Moral war ein weitläufiger Begriff. Jeder Mensch auf diesem Planeten besaß eigene Wertvorstellungen und ein individuelles Gewissen. Es wurde durch Erziehung geprägt und aus Erfahrungen geboren. Das Leben fütterte es täglich. Wo ließen sich ihre Maßstäbe einordnen? Sie lebte in einer christlichen Welt, in der ein Leben alles bedeutete. Im Rechtskundeunterricht war einmal der Begriff Notstand gefallen. Er sagte aus, dass man auf eine Sache zerstörend einwirken durfte, wenn es notwendig war, eine gegenwärtige Gefahr abzuwenden und der drohende Schaden gegenüber der Einwirkung unverhältnismäßig groß war. Aber galt das auch für Menschenleben?

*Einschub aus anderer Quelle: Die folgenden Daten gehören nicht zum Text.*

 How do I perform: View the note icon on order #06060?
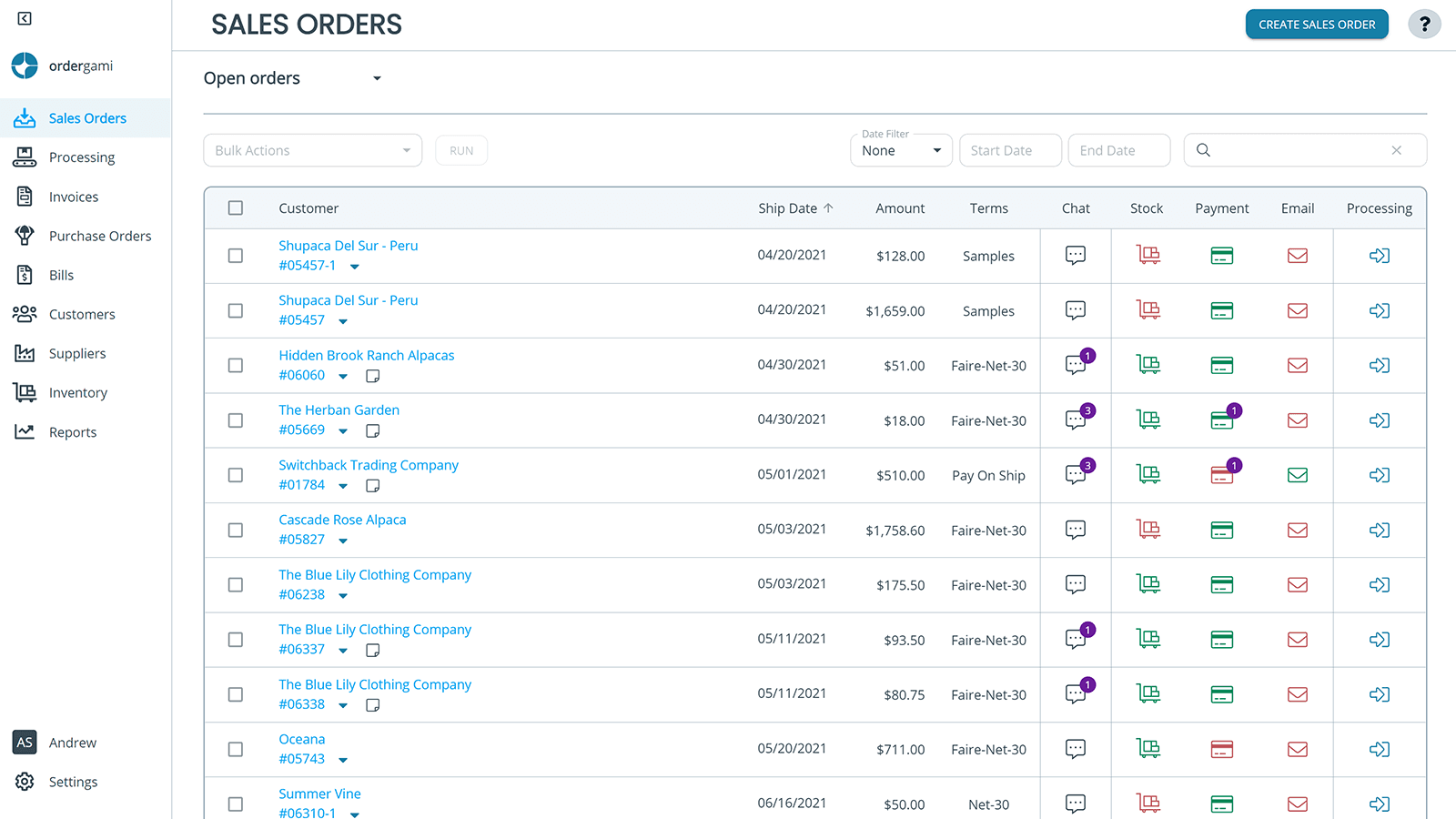point(372,375)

War es richtig, einen Menschen zu opfern, um eine große Menge anderer Menschen zu retten? Eine Frage, die damals niemand gestellt hatte. Vielleicht sollte sie für sich die Frage einfach bejahen, ihrem knurrenden Gewissen erklären, dass sie aus Notstand heraus handelten. Doch Recht und Ethik gingen in ihren Prinzipien weit auseinander. Gott hatte einen wahrhaft schweren Job.

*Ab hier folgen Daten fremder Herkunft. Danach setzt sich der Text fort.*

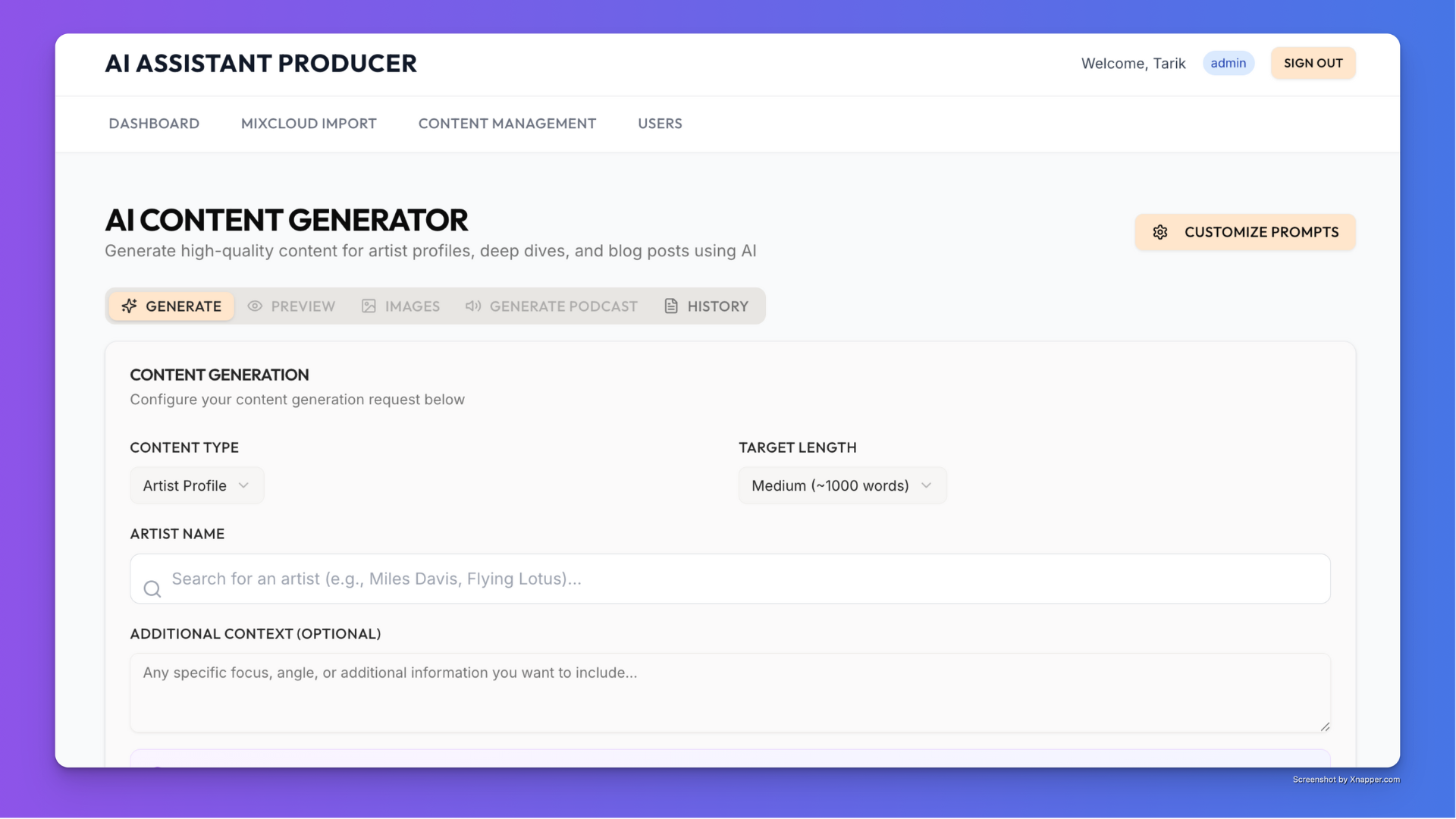Click the Customize Prompts button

Marla kam zur Tür herein, zog einen Rollstuhl hinter sich her und riss sie aus ihren wirren Gedanken. Ihr Gesichtsausdruck spiegelte den Kampf wider, der auch in Anna tobte. Die unzähligen Muskeln konnten sich nicht entscheiden, welche Miene sie auf ihr hübsches Gesicht zaubern sollten. »Offensichtlich beginnt die Visite. Das war ein Spießrutenlauf. Wir sollten uns beeilen.«
»Aber es kann niemand herein?« Wenn sie das durchziehen würden, mit der Befürchtung, dass jede Sekunde jemand hineinplatzen könnte … Anna schüttelte sich.
»Nein, der Kräuterbeutel verhindert das, aber wir müssen irgendwie über den Flur kommen.«
»Wie willst du sie hinausschaffen?« Sie rieb sich die Schläfen. Die pochenden Kopfschmerzen ließen sich seit Tagen nicht vertreiben, und seit sie sich in den Schnee erbrochen hatte, explodierten sie förmlich.
»Ich werde einen Zauber anwenden. Er wird nicht lang halten, deshalb ist es wichtig, dass wir schnell wie der Blitz verschwinden.«
Natürlich, mit Magie. Was hatte sie erwartet? »Was für ein Zauber?«
Marla deutete auf Waltraud. »Ich werde sie optisch verändern. Allerdings ist es uns Hexen nicht gestattet, die Gestalt eines Menschen zu ändern. Ihr Körper wird gegen die Formel rebellieren. Wie gesagt, uns bleibt nicht viel Zeit.«
Sie wollte Waltrauds Gestalt verändern? Wie sollte das möglich sein? Anna hatte die magische Welt immer noch nicht richtig kennengelernt. Sie steckte noch in den Kinderschuhen und war weit davon entfernt, ein Teil von ihr zu sein. Warum musste es ausgerechnet ihr passieren? Weshalb blieb ihr keine Zeit, zu lernen? Sie trat an das Bett heran. Ehrlich gesagt sah Waltraud schon tot aus, zumindest nicht mehr lebendig. Doch wichtig war ohnehin nur, dass ihr Herz noch eine Weile weitertrommelte.
»Ich mach das allein.« Marla schlug die Decke zur Seite. Waltrauds magerer Körper stach in die weißen Laken. Das Pflegepersonal hatte ihr Kissen zwischen die Knie geklemmt, damit die Knochen nicht gegeneinander rieben und Druckstellen herbeibeschworen. Mit einem Geschick, das einer Krankenschwester alle Ehre gemacht hätte, setzte Marla die alte Frau aufrecht, zog sie zur Bettkante und bugsierte sie mit gekonntem Griff in den Rollstuhl. Als hätte sie ihre Lebtage nichts anderes getan, als alte, gebrechliche Frauen aus Krankenhäusern zu entführen. Hatte sie vielleicht etwas Ähnliches schon mal gemacht? Kannte sie Marla überhaupt? Vermutlich nicht, denn sie kannte nicht mal sich. Nicht mehr.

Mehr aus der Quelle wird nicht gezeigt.